Ward moves from Perth, Western Australia, to Melbourne, Victoria, as a young woman, and predictably has to make her own way in the big city. She shares houses but mostly lives alone. She goes to university and gains her degree. She lands her ‘dream job’ but loses it to a male in the ‘recession we had to have’, as it was termed by the then Federal Treasurer Paul Keating, in 1990.
This job-loss was probably a defining point in Donna’s personal development. Where professional status might have compensated an early lack of unconditional love and brought her earning capacity and social rank up to something recognisable to her former peers, her job-loss plunges her into indeterminate socio-economic status. In parallel with other isolated social and economic victims of economic rationalism, she must individually craft a new survival path. She achieves this with difficulty, an exotic traveller in the new age, finally emerging as a neo-classical philosopher on non-marriage.

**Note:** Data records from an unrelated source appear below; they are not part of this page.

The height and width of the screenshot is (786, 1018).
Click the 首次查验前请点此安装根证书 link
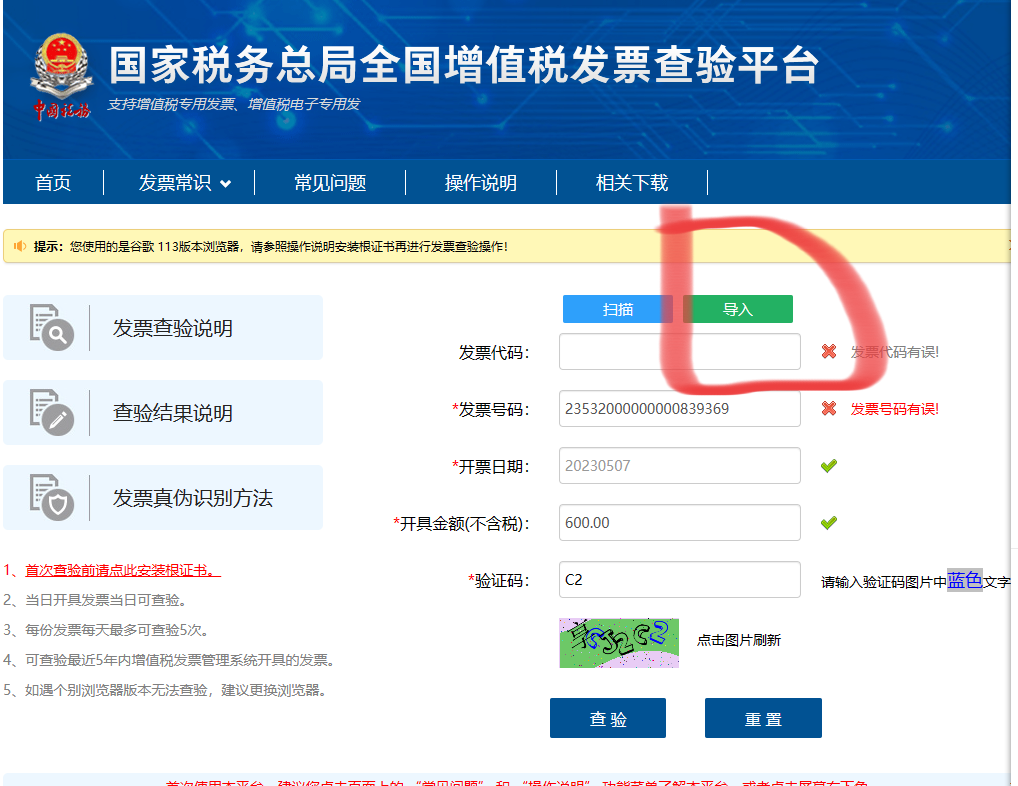[x=122, y=570]
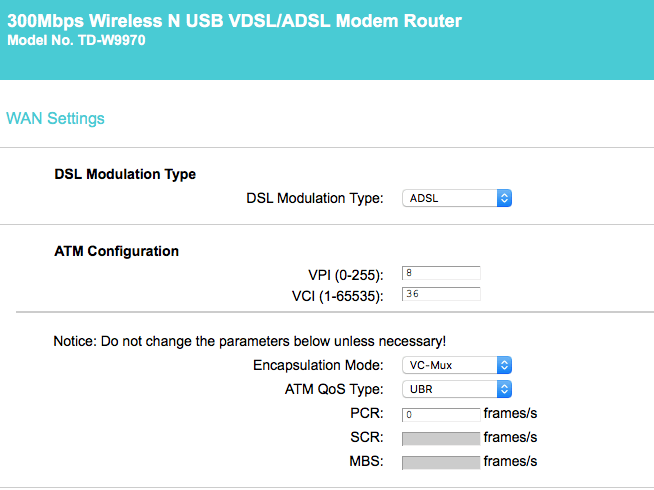Viewport: 654px width, 490px height.
Task: Click the PCR frames/s input box
Action: pos(441,413)
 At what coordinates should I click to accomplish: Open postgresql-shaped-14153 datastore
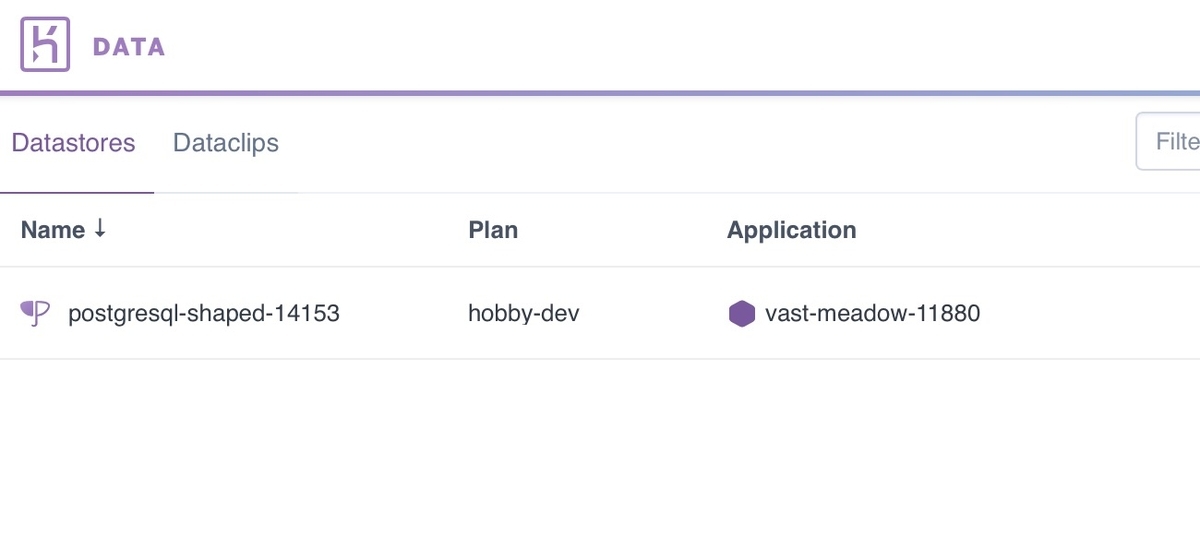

Descriptions of her social encounters give the reader a sense of her tumbling around in a sea of strangers interspersed with special friends and lovers poetically anonymised for publication as archetypes or as characters in Ancient Greek tales. Our heroine or protagonist does her best with what she encounters. The life she grapples with is one that has no markers or guideposts and she feels herself to be at the mercy of the preferences of the males she becomes involved with, or the narrative they see for their lives, with respect to other female players. Then again, it was she who decided not to go through with marriage to a Japanese fiancé. In her chapter, ‘The Weight of a child’, we glimpse another of life’s cul-de-sacs as she briefly recollects terminating a pregnancy that resulted from rape.
“I could not have that child, the conception had been so rude. The way his father pushed me onto the couch, held me at the throat, tore my panties and took his revenge, took what I had denied him years before. […] In the autumn of 1977, when the jacarandas were yellowing and the plum trees sapping their leaves, I let that child go, lest I be tied to his father for the rest of my life. I believed another child would come along. (Ward, Donna. She I Dare Not Name: A spinster's meditations on life (pp. 248-249.)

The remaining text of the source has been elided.